• **PROBLEM**
Retype, character for character, the part of the items that begins with the line containing "Viewport: 1568px width, 617px height." and runs to the end of the items.

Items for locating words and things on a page
------------------------------------

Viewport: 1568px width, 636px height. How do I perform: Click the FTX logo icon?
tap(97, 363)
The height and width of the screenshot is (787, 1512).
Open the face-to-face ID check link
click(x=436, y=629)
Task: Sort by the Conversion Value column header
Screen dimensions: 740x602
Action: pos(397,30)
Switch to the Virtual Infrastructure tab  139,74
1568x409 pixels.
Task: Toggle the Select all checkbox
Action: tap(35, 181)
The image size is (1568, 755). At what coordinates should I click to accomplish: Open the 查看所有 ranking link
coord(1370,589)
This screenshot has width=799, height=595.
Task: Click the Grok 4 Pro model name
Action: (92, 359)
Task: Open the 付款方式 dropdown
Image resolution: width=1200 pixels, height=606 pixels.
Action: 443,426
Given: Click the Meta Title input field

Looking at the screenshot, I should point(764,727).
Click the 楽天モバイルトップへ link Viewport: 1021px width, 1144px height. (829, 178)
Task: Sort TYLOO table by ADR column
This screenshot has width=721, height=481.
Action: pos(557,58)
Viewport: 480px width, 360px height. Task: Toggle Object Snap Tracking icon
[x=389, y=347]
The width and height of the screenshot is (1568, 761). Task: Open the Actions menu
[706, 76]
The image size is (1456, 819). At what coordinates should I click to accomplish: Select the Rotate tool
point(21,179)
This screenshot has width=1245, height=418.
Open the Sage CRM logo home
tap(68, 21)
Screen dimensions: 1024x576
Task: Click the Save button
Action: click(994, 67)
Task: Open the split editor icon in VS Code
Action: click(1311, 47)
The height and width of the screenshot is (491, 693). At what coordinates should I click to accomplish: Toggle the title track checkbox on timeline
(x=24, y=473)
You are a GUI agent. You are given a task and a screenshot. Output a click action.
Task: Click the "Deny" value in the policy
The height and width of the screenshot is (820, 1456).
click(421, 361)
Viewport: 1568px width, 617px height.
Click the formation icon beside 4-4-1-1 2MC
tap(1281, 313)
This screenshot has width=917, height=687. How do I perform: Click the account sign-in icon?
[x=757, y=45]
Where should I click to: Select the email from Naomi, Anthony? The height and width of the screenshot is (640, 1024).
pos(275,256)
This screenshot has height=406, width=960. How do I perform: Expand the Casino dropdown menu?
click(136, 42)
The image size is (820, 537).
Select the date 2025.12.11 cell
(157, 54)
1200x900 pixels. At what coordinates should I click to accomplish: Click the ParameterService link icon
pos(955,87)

------------------------------------

• **ANSWER IN FULL**
Viewport: 1568px width, 617px height.
Click the formation icon beside 4-4-1-1 2MC
tap(1281, 313)
This screenshot has width=917, height=687. How do I perform: Click the account sign-in icon?
[x=757, y=45]
Where should I click to: Select the email from Naomi, Anthony? The height and width of the screenshot is (640, 1024).
pos(275,256)
This screenshot has height=406, width=960. How do I perform: Expand the Casino dropdown menu?
click(136, 42)
The image size is (820, 537).
Select the date 2025.12.11 cell
(157, 54)
1200x900 pixels. At what coordinates should I click to accomplish: Click the ParameterService link icon
pos(955,87)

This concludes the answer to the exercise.